» **Activity**
Print each entry exactly, all the way through.
╭─ Data under study
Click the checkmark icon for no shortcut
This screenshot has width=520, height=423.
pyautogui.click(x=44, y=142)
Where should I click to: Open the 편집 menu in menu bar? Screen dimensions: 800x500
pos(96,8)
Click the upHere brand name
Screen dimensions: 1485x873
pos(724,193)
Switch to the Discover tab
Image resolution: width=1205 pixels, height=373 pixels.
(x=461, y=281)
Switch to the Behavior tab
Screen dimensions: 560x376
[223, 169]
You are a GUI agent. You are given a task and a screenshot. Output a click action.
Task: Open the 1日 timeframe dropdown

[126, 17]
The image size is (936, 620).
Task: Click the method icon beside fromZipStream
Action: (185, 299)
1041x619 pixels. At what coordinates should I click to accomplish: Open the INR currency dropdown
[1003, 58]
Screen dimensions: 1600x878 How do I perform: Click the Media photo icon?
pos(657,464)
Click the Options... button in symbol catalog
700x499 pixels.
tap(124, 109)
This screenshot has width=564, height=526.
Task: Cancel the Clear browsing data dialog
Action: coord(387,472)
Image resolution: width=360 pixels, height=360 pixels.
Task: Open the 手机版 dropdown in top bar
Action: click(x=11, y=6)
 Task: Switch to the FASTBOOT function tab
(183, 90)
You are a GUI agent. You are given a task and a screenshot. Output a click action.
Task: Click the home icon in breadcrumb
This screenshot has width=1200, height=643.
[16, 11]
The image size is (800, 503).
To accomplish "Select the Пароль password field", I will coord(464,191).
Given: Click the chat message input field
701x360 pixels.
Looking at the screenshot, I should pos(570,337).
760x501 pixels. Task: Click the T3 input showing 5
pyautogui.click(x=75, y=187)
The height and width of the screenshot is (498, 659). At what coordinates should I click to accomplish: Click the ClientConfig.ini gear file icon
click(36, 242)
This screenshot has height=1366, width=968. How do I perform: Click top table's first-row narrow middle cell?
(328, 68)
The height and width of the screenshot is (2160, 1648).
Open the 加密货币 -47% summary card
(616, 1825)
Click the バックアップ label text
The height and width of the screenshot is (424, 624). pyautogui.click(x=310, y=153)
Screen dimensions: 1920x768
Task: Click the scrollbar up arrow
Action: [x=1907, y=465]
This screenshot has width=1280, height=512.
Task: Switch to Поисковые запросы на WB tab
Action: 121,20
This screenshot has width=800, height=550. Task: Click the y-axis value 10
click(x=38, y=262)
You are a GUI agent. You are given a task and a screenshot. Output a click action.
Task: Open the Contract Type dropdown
╰─
» **Exercise answer**
Click the checkmark icon for no shortcut
This screenshot has width=520, height=423.
pyautogui.click(x=44, y=142)
Where should I click to: Open the 편집 menu in menu bar? Screen dimensions: 800x500
pos(96,8)
Click the upHere brand name
Screen dimensions: 1485x873
pos(724,193)
Switch to the Discover tab
Image resolution: width=1205 pixels, height=373 pixels.
(x=461, y=281)
Switch to the Behavior tab
Screen dimensions: 560x376
[223, 169]
You are a GUI agent. You are given a task and a screenshot. Output a click action.
Task: Open the 1日 timeframe dropdown

[126, 17]
The image size is (936, 620).
Task: Click the method icon beside fromZipStream
Action: (185, 299)
1041x619 pixels. At what coordinates should I click to accomplish: Open the INR currency dropdown
[1003, 58]
Screen dimensions: 1600x878 How do I perform: Click the Media photo icon?
pos(657,464)
Click the Options... button in symbol catalog
700x499 pixels.
tap(124, 109)
This screenshot has width=564, height=526.
Task: Cancel the Clear browsing data dialog
Action: coord(387,472)
Image resolution: width=360 pixels, height=360 pixels.
Task: Open the 手机版 dropdown in top bar
Action: click(x=11, y=6)
 Task: Switch to the FASTBOOT function tab
(183, 90)
You are a GUI agent. You are given a task and a screenshot. Output a click action.
Task: Click the home icon in breadcrumb
This screenshot has width=1200, height=643.
[16, 11]
The image size is (800, 503).
To accomplish "Select the Пароль password field", I will coord(464,191).
Given: Click the chat message input field
701x360 pixels.
Looking at the screenshot, I should pos(570,337).
760x501 pixels. Task: Click the T3 input showing 5
pyautogui.click(x=75, y=187)
The height and width of the screenshot is (498, 659). At what coordinates should I click to accomplish: Click the ClientConfig.ini gear file icon
click(36, 242)
This screenshot has height=1366, width=968. How do I perform: Click top table's first-row narrow middle cell?
(328, 68)
The height and width of the screenshot is (2160, 1648).
Open the 加密货币 -47% summary card
(616, 1825)
Click the バックアップ label text
The height and width of the screenshot is (424, 624). pyautogui.click(x=310, y=153)
Screen dimensions: 1920x768
Task: Click the scrollbar up arrow
Action: [x=1907, y=465]
This screenshot has width=1280, height=512.
Task: Switch to Поисковые запросы на WB tab
Action: 121,20
This screenshot has width=800, height=550. Task: Click the y-axis value 10
click(x=38, y=262)
You are a GUI agent. You are given a task and a screenshot. Output a click action.
Task: Open the Contract Type dropdown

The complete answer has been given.